Lankan Reefcomber, confronting a TPS Item from the International Crisis Group:  https://thuppahis.com/2026/04/21/sri-lankas-political-situation-today/#more-98556

Michael,  re the ICG article you posted…. It is questionable why the International Crisis Group (ICG) prioritises war crimes within the narrow context of Sri Lanka while remaining silent on the unprecedented war crimes and genocide currently taking place in West Asia, which are broadcast live around the clock. This discrepancy reveals a double standard: the ICG focuses heavily on non-Western nations like Sri Lanka, but remains conspicuously less critical of Western military actions or those of their close allies. Viewing the world through a liberal-Western lens, the ICG frequently neglects the geopolitical realities and sovereignty of non-Western states.

This bias is compounded by the fact that Western powers rarely hold their own forces accountable. History shows it is nearly impossible for a country to successfully prosecute war crimes committed by its own military. One only has to look at the immense difficulty Australia and the UK have faced in prosecuting alleged SAS war crimes in Afghanistan between 2005 and 2016. In the high-profile case of BRS, the ICG’s silence is telling; while the International Crisis Group are quick to issue detailed reports on the domestic judicial failings of non-Western states like Sri Lanka, they offer no commentary on the accountability of Western special forces. Despite credible evidence, the legal and political hurdles to achieving justice in these “stable” Western democracies remain nearly insurmountable.

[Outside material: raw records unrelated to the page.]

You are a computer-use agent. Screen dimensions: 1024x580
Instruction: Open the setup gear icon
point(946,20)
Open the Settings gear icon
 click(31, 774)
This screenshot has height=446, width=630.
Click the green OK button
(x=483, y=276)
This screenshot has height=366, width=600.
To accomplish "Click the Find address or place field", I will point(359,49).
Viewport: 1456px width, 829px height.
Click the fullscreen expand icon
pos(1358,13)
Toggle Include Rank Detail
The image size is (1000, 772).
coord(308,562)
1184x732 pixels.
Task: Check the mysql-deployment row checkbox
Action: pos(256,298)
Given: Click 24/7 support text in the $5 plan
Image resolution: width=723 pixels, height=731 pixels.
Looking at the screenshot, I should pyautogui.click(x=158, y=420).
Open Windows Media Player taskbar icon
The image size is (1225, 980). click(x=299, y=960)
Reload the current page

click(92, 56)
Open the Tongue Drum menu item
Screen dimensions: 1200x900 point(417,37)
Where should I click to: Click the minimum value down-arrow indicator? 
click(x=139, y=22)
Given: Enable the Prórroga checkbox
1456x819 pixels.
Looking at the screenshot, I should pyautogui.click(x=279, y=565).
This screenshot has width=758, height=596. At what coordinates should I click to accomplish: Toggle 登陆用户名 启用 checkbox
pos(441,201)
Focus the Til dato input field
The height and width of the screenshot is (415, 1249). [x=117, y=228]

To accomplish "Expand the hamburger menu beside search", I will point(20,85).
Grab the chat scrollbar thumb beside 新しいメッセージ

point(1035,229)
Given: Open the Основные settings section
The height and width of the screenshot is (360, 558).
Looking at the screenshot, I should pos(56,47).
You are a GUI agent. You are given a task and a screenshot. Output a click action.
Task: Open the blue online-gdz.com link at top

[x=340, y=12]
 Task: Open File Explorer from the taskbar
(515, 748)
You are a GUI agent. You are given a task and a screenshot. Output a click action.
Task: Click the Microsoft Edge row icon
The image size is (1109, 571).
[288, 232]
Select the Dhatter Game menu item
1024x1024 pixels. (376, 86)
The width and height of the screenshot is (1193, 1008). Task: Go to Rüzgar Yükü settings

The United States takes this defiance a step further by asserting total immunity from international oversight. Through the American Service-Members’ Protection Act—aptly dubbed the “Hague Invasion Act”—the U.S. authorises military force to liberate any personnel detained by the International Criminal Court (ICC). By sanctioning judges and freezing the assets of prosecutors who open investigations, the U.S. government treats the application of international law not as justice, but as a hostile act of aggression.  The ICG is probably scared to tackle US war crimes as they would probably be punished and sanctioned.
So why do the ICG expect Sri Lanka to act differently from their Western counterparts?
PS: Does the ICG want Sri Lanka to be the gold standard on prosecuting war crimes?